Yesterday was the deadline for my students to hand in their Young Authors books. Young Authors is a writing competition for which students have to compose an original informational, narrative, or poetry book, "bind" it, and hand it in. I then read all of them (from my class only, thank god), pick the best one, and enter it into the schoolwide competition. Then 3 are chosen from there and sent on to the citywide competition, and so on.
While we worked on the books in class, I assigned the bulk of the work to be completed over winter break. We simply do not have enough time to devote to such a big writing project in school. (I feel very sad writing that). About 3 weeks before winter break, I assembled a packet explaining exactly what had to be done, how the book was to be bound, how it was going to be judged, etc. The only thing I failed to mention in the packet was...

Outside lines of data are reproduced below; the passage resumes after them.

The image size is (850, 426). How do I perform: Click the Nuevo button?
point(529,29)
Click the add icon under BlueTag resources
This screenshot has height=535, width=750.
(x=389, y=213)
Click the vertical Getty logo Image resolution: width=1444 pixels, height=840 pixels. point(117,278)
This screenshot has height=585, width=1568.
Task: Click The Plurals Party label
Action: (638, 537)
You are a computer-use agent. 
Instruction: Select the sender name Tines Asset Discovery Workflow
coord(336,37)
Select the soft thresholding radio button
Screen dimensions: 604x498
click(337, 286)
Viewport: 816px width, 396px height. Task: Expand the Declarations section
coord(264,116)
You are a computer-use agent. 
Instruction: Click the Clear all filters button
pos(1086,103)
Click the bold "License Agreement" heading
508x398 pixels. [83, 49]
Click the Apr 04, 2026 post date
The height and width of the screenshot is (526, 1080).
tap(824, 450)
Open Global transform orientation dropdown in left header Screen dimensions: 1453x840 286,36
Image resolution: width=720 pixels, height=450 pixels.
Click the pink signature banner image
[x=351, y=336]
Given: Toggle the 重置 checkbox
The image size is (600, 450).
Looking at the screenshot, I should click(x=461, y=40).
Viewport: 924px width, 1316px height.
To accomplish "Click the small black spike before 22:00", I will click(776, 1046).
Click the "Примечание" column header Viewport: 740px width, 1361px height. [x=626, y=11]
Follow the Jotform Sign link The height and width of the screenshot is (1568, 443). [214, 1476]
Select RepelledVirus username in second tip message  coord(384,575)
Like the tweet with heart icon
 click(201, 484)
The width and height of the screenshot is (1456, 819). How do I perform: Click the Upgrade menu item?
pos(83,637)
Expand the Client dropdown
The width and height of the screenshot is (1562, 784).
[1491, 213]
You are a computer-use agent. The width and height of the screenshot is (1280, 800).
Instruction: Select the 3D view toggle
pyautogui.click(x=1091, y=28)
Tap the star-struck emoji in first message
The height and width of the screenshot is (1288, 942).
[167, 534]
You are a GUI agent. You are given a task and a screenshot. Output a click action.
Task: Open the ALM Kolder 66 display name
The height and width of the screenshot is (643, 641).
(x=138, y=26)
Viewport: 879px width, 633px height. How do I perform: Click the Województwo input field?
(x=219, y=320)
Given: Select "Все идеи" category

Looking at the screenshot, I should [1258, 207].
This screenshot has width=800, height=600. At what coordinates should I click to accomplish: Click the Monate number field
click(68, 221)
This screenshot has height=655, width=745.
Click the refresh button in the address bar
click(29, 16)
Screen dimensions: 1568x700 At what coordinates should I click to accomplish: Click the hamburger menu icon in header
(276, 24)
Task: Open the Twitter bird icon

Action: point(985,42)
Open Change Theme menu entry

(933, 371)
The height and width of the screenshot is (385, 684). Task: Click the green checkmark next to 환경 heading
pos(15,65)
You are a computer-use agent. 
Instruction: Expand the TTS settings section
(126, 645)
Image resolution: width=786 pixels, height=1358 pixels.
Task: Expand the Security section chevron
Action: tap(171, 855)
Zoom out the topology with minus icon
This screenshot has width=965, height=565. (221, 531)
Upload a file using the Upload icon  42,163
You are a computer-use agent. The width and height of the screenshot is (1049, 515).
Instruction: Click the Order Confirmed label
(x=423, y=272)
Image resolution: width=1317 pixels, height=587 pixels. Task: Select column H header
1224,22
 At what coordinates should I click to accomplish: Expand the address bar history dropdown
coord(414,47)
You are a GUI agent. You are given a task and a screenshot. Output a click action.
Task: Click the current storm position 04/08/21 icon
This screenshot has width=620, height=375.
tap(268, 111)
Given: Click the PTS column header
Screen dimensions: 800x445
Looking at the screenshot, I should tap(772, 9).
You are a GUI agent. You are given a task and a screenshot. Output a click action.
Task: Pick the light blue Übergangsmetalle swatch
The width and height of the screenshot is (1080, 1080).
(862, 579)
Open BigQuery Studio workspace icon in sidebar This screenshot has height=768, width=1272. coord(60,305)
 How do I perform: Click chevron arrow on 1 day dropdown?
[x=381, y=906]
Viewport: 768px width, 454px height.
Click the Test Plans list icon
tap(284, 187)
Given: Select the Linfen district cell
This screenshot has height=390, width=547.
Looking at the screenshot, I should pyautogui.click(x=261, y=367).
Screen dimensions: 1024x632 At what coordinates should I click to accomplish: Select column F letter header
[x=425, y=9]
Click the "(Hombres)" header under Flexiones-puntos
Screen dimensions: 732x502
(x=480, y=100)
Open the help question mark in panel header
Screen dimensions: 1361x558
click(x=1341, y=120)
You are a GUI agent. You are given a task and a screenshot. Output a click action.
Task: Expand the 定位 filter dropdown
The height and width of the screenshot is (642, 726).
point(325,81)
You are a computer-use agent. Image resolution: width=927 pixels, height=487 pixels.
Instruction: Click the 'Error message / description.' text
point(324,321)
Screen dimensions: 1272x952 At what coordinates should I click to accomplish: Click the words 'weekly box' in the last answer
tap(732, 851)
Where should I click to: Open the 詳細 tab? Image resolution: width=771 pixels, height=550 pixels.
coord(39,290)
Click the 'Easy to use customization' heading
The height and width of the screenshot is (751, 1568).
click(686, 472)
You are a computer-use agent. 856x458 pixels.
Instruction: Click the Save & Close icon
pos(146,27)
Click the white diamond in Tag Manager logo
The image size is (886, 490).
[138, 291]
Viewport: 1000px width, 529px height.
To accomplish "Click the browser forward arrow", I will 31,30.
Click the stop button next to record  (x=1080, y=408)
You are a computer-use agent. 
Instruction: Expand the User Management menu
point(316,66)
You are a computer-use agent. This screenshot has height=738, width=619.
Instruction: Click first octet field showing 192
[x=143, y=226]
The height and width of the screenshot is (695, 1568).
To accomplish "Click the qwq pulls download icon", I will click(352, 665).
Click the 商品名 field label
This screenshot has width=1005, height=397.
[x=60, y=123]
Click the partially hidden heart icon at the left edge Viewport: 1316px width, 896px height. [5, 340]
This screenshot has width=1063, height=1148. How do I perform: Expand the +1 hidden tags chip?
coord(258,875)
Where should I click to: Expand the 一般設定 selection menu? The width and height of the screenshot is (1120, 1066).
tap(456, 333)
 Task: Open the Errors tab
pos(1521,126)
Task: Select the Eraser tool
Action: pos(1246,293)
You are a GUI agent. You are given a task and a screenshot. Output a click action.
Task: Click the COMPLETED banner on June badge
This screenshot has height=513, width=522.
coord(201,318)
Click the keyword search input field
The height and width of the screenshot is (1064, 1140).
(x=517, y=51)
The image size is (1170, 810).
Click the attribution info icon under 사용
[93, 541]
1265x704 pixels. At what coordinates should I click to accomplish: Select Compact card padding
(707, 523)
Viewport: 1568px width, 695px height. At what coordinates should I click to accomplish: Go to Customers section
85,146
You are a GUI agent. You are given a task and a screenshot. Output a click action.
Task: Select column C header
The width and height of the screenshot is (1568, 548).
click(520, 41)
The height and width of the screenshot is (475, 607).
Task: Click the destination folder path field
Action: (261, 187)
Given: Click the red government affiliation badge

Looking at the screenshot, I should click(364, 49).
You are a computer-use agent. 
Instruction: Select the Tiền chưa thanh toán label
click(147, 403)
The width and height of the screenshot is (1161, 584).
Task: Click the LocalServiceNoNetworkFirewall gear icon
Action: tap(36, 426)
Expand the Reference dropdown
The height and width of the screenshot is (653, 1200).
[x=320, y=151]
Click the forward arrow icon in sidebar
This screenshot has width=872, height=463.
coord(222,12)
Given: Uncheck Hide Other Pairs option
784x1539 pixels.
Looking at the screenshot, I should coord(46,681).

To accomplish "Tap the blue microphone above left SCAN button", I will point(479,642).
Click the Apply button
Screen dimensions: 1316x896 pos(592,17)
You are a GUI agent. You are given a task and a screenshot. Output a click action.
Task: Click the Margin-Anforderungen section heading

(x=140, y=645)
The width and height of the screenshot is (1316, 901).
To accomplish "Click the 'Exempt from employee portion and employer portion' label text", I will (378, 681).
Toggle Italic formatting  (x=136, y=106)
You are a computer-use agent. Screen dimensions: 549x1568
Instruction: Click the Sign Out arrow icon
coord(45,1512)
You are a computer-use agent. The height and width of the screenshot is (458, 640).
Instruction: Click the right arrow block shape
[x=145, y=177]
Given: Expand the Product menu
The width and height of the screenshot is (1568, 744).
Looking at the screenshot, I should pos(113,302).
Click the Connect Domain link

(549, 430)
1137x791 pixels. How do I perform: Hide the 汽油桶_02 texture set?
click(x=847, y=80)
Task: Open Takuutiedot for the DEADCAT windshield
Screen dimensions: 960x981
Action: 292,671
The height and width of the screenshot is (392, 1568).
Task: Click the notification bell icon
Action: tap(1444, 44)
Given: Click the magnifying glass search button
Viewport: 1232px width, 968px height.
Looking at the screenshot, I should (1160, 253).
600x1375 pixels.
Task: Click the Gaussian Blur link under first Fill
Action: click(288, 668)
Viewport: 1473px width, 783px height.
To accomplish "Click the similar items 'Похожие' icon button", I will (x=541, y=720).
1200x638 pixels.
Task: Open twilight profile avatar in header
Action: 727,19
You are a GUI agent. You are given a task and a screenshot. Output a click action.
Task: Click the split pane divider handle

the font that was to be used if one was going to type their book.
Big mistake. If you don't tell a nine-year old to use Times New Roman or something plain like that, you end up with a paper written in fonts that blogger won't even let me cut and paste into here, like the one that looks like old English or the one that looks "scary," like there's blood dripping from it. While those are fun to use, have you ever tried to read an 8-page paper written in fancy script with all its loopty-loops? It's not fun. One of my kids got smart and chose a font that uses all caps so he didn't have to worry about capitalizing proper nouns or the beginnings of sentences. (Extra credit for cleverness?).
So another lesson learned. Fonts will from now on be limited to what my kids call "the boring ones."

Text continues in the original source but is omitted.